A questão do fluxo único que é algo que estamos aplicando aqui, e que poucas empresas aplicam, é uma das maneiras mais eficientes para evitarmos filas. Quem já esteve em uma uma fila no supermercado quando o caixa da frente trava e você fica parado, enquanto todos os outros andam? Quando se trabalha com modelo de fila única, como no caixa-rápido, isso não acontece. Se um caixa fica travado, temos uma diminuição da vazão, mas todos continuam sendo atendidos com rapidez um pouco menor, mas não chegam ao ponto de parar. O Kanban de fila única não favorece projetos específicos em detrimento de outros.

[Viajante]

E quais são os riscos e principais vantagens para uma equipe que está pensando em adotar o Kanban de fila única?

[Rafa]

Um dos maiores riscos da fila única é a quantidade de projetos rodando ao mesmo tempo. Se tivermos cem projetos não será fácil saber o que puxar dele. Por isso é preciso ter um limite de projetos e trabalho em progresso para que as pessoas saibam a melhor forma de lidar com cada projeto. Outro dos riscos da implementação é os desenvolvedores não terem um conhecimento tão profundo de cada projeto porque não estão 100% focados naquele projeto. Em um projeto de SCRUM, ou algum que não use fila única, às vezes uma pessoa fica três, seis meses – até um ano – num projeto só, então ele tem um conhecimento absurdo do que está fazendo. O problema disso é que esse conhecimento ficará centralizado nessa pessoa. Se ficar doente ou sair da empresa esse conhecimento é perdido.

Outro risco é ter várias tecnologias diferentes rodando. Você pode ter um projeto com alguém que trabalha com Cobol e outra pessoa que trabalha com Node JS, e os dois estarem puxando histórias no Kanban de fila única seria algo muito complexo de gerenciar. Aqui na Taller os projeto usam tecnologias semelhantes – PHP, MySQL, Javascript… – o que nos força a ter equipe multifuncionais. Não temos tanto a separação do desenvolvedor back-end e front-end, para que todos possam lidar com as tarefas como um todo, e se não souber como fazer, estimulamos que faça pair com quem sabe. O conhecimento que fica para cada um de nós acaba sendo melhor distribuído.

Na Taller a gente trabalha com um modelo chamado servidor de alta capacidade, que é um grande time que puxa as histórias da fila única, ao invés de ter times menores puxando história. Isso é polêmico porque muita gente defende que equipes menores serão mais produtivas. Mas esse nosso modelo vem funcionando porque esse nosso grande time acaba se organizando organicamente em times menores ao redor da resolução de cada demanda. E o cliente sente um contato mais próximo, por ser atendido por mais gente, e isso gera um impacto positivo no andar do projeto.

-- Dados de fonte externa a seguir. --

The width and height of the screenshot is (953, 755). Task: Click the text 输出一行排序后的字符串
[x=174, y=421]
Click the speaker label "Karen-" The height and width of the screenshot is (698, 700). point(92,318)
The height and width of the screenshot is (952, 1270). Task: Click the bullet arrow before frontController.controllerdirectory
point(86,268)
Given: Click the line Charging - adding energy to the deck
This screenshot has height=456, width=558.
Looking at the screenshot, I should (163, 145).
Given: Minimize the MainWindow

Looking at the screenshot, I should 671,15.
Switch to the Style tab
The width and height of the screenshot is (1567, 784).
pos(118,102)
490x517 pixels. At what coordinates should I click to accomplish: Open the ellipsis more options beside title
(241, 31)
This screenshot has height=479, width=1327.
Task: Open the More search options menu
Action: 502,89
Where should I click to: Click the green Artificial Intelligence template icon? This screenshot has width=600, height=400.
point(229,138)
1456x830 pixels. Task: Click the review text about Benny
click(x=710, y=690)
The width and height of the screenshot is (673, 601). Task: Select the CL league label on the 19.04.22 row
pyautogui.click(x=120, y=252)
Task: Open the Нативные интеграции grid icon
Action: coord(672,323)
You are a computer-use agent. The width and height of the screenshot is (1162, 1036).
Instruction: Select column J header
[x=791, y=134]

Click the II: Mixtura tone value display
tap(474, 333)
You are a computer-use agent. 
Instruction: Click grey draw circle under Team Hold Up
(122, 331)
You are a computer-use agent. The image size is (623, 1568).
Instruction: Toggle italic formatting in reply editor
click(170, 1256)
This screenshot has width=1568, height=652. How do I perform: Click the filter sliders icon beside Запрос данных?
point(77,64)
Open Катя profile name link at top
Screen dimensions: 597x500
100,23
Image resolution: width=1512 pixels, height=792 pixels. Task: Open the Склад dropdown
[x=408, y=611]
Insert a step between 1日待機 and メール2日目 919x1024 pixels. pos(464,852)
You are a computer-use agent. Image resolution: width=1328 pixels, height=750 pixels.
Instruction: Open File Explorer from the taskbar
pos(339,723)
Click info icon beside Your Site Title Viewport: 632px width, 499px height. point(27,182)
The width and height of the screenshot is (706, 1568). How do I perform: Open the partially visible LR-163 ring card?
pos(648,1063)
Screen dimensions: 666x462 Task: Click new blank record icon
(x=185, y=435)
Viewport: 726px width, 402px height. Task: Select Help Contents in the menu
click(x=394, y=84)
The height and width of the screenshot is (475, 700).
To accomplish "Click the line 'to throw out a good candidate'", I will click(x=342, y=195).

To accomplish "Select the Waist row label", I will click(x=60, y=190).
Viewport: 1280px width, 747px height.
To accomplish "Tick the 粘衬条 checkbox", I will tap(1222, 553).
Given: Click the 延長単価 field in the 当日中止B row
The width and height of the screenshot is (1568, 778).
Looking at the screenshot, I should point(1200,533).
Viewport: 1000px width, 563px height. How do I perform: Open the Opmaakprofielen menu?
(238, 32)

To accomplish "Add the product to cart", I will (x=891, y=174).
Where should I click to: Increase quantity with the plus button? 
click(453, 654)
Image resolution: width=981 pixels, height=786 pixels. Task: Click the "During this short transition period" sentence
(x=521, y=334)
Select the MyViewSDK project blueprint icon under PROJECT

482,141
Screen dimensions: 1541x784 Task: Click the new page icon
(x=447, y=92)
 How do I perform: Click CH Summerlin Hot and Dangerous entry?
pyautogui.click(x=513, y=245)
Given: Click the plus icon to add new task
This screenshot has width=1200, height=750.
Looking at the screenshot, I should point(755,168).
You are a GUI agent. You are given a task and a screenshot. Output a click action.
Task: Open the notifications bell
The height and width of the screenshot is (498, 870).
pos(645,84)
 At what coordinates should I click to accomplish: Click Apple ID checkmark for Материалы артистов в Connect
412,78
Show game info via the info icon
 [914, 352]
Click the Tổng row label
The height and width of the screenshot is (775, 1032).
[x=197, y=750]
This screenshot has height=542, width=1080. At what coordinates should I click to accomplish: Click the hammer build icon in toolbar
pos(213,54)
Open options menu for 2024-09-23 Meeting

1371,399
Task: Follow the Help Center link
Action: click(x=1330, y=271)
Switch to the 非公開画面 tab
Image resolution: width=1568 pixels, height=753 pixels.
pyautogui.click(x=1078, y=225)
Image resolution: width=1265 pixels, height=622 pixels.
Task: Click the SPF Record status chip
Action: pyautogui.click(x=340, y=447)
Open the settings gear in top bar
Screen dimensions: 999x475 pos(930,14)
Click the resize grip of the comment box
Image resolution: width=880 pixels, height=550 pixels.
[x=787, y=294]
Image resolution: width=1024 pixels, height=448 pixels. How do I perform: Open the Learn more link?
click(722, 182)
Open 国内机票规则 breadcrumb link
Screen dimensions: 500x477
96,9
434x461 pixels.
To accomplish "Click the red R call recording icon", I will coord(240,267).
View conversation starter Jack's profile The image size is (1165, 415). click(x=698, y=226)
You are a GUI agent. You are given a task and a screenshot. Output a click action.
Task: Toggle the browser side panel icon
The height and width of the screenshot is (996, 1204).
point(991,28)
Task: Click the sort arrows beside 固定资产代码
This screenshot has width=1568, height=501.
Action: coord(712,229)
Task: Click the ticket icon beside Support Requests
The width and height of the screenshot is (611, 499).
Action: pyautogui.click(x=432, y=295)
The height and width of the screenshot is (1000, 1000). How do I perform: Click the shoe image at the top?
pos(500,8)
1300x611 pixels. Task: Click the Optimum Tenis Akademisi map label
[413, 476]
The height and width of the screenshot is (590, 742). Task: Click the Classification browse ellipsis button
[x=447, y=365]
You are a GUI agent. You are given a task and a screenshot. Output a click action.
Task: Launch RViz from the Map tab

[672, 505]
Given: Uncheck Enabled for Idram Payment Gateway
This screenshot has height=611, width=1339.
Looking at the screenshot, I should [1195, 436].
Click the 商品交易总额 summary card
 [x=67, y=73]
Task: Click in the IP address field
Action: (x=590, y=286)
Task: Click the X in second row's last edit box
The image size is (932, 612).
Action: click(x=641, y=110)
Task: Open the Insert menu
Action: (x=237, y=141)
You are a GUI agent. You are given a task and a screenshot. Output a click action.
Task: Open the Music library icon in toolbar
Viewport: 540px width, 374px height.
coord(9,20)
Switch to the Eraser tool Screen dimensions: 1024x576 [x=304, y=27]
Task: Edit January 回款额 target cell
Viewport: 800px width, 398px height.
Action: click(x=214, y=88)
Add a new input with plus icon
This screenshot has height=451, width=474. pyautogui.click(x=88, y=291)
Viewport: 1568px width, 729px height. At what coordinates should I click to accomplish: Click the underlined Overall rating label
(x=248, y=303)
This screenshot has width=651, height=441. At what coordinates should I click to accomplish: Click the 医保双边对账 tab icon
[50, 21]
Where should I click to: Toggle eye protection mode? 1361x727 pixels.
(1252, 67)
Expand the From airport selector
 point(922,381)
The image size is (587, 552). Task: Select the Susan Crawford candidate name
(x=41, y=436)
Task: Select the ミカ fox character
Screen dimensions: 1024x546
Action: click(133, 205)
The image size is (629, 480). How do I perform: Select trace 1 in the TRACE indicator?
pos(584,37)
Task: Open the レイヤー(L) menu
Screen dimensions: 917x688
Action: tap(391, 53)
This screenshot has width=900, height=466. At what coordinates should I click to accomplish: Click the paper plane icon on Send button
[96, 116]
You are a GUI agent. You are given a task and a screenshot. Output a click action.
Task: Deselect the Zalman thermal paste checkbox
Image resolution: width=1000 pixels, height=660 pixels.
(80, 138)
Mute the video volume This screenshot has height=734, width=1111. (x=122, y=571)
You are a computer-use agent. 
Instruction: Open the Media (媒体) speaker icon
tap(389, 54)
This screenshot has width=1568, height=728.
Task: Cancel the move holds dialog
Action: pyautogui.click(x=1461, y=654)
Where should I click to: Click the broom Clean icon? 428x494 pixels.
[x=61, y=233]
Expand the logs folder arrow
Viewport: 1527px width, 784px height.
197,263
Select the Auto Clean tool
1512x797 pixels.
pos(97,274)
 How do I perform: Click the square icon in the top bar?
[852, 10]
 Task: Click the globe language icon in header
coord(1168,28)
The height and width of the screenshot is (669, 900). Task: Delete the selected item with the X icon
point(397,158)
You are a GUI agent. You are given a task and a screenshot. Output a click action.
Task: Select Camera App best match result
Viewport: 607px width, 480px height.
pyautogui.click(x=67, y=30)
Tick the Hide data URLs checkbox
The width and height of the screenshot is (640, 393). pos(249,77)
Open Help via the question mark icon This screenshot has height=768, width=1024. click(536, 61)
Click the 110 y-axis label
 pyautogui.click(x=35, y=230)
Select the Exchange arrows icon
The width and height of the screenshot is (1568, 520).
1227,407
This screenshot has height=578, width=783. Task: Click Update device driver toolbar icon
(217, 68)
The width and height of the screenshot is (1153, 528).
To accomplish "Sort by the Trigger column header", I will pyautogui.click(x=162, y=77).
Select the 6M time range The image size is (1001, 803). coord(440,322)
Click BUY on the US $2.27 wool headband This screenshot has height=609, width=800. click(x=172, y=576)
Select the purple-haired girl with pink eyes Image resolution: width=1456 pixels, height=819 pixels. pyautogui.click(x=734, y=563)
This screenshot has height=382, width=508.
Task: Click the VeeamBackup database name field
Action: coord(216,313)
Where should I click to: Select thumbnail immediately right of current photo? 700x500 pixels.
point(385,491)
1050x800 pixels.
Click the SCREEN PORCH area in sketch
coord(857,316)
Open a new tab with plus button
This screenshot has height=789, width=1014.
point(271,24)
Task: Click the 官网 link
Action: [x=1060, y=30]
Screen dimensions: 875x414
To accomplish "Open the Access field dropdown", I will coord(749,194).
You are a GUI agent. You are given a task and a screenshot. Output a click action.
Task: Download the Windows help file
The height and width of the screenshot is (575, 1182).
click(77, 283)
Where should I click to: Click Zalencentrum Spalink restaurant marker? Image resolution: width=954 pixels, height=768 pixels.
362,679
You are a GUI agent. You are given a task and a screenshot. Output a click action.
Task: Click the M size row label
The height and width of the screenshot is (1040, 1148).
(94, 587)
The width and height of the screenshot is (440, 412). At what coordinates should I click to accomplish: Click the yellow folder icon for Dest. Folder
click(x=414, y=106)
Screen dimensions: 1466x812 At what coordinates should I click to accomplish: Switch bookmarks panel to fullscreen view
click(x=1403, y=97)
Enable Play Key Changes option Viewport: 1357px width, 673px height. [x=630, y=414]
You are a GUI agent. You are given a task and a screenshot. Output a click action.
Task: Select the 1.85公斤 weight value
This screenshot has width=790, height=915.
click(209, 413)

IV – Onde buscar informações

[Viajante]

E que tipo de recomendação você deixa para quem está começando a estudar fluxonomia, teoria das filas e fluxo único no Kanban?

[Rafa]

Algumas dicas que eu deixo:

Estudar a Teoria das Filas. Material sobre o tema tem aos montes na internet. Um livro sensacional sobre o tema é o Principles of Development Flow do Donald Reinertsen que traz a lógica das telecomunicações aplicada no fluxo de desenvolvimento de produtos.

Recomendo ler o livro de Kanban do David Anderson.

Pesquisar temas relacionados ao gerenciamento de fluxo, como custo do atraso, variabilidade, impacto econômico das decisões… Isso dá pano pra muito estudo.

[Viajante]

Valeu Rafa, por toda a explicação. Foi praticamente uma aula. Eu continuo minha busca procurando outros talleres e outro assuntos para trazer para quem acompanha o podcast.

 

Já é madrugada, nosso viajante decide passar a noite na taverna. Deixa o salão e vai procurar por um lugar para descansar.